Matt Levine covers this in his newsletter today:

> The other risk, which we talk about less, and which is sort of less intellectually interesting, is that the bank might lose track of the money. You might go to the bank and deposit $100, and the bank might write down “$100” next to your name in its notebook, and then it might spill coffee on the notebook and be unable to read the entry and forget that it owes you the $100. And then you might come back to the bank in a week and ask for your $100 back and the bank might say “who are you? what $100?” And the bank might be totally solvent and have invested your $100 in very safe things, but it won’t give it back to you because it doesn’t have a record of you.

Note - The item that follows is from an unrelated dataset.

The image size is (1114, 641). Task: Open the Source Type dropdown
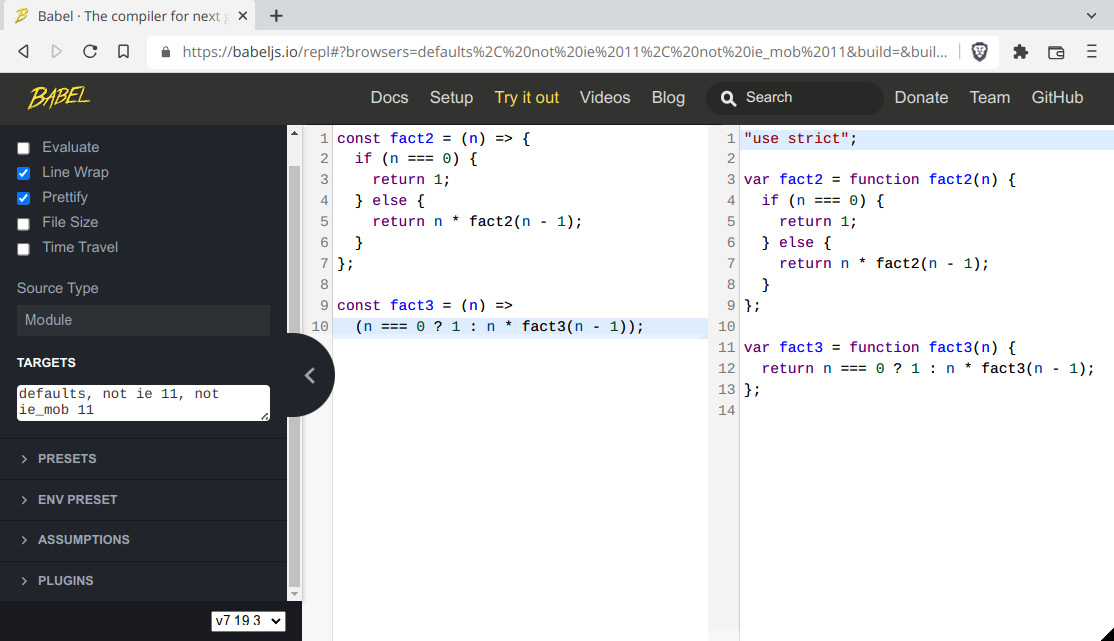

> This risk is also heavily regulated, though you hear about it less. That regulation is just less controversial. There are material and debatable trade-offs in bank capital and liquidity regulation: A bank with tons of capital will be safer, but it will also have less capacity to lend to the real economy, so there are debates about what the optimal level of capital should be. Whereas with keeping track of the money, there are fewer trade-offs. Banks should entirely keep track of the money. Nobody is lobbying for “actually bank ledgers should be a bit more loosey-goosey.” The proper amount of losing track of the money is none.

> And this risk is harder to fix after the fact. If a bank loses all your money, the FDIC can give you your money back, because the FDIC is the government and can print money. If the bank loses its list of who has the money, what can the FDIC do? You can go to the FDIC and say “that bank owes me $100,” but anyone can say that, whether or not it is true. The definitive list of who the bank owes money is kept by the bank. Unless it isn’t. If the bank doesn’t keep a definitive list, then nobody does.

Funnily enough, blockchains fix this. They are ledgers were data is very hard, or impossible, to lose.